New Delhi: After signing a free trade agreement (FTA) that will eventually lead to duty free commerce for bulk of the trade, India and the 10-nation Association of Southeast Asian Nations (Asean) bloc are set to start talks for opening the crucial services sector.

“Negotiations for the free trade pact (between India and Asean) on services sector will begin soon," ambassador of Thailand Krit Kraichitti said. He, however, said given the complex nature of issues involved among India and ten countries of South-East Asia, it would take about two years for the negotiations to conclude.

Trade pact: Delegates at the Asean meet in Thailand in July. India last month signed an agreement with Asean for the duty-free import and export of 4,000 products, ranging from steel to apparel. Pornchai Kittiwongsakul/Bloomberg

It is also emerging as an important area for export earnings for the country. But the sector faces hurdles such as harsh domestic regulations, including those relating to visa, and the complex tax regime.

Noting that the services sector is “very important" to multiply trade and investment between Asean countries and India, the Thai ambassador said “safeguard measures" will have to be incorporated before finalizing the pact.

“Services sector is very important.
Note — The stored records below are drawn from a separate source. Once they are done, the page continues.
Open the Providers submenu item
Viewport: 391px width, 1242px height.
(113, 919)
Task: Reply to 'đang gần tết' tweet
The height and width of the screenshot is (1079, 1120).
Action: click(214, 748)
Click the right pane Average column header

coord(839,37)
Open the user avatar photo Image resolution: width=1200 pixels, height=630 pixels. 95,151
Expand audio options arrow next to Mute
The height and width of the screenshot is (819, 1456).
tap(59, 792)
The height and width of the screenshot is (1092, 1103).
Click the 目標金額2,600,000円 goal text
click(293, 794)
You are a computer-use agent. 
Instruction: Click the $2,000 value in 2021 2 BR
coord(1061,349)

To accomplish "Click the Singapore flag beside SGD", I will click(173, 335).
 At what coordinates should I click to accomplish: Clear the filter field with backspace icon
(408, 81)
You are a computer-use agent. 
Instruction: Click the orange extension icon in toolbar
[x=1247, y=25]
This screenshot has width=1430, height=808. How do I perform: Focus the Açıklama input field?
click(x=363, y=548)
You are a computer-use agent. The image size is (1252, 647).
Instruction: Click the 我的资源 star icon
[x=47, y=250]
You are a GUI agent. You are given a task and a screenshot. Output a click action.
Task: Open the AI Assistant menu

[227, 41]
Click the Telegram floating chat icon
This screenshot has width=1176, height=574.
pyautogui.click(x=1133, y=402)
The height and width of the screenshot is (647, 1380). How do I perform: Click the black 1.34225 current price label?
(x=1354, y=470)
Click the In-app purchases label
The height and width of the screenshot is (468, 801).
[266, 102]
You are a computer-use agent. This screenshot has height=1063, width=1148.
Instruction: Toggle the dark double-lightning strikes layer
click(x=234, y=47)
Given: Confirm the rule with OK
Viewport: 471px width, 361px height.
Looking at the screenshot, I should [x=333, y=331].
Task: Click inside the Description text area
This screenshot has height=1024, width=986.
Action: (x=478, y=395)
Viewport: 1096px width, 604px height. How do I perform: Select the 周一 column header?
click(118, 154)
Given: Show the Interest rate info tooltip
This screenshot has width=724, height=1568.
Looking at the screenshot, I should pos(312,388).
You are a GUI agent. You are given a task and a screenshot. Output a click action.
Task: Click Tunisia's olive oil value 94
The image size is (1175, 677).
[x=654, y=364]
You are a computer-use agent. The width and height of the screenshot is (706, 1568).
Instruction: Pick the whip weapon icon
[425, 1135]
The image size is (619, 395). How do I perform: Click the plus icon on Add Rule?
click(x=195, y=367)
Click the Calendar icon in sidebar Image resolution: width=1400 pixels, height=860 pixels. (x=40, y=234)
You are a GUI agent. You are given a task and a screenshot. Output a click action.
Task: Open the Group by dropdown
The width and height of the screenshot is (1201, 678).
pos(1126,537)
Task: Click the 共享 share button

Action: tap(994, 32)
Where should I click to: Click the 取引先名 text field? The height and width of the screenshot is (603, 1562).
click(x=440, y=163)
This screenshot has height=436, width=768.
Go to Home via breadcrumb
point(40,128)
The pact will benefit all," he said, but added that there would be safeguards built into the agreement, which will have to be “finalized carefully".

Seeking greater trade ties with India, Kraichitti said the Indo-Asean FTA, to come into operation from 1 January next year, would not only enhance the regional trade but also bilateral trade between India and Thailand.

He hoped that India’s ‘Look East Policy’ combined with Thailand’s ‘Look West Policy’ would give a quantum jump to annual bilateral trade which now stands at around $6 billion.

India last month signed an agreement with Asean for duty-free import and export of 4,000 products, ranging from steel to apparel to sugar and tobacco, over a period of eight years.

The pact on trade in goods under the comprehensive economic cooperation agreement was signed after six years of negotiations.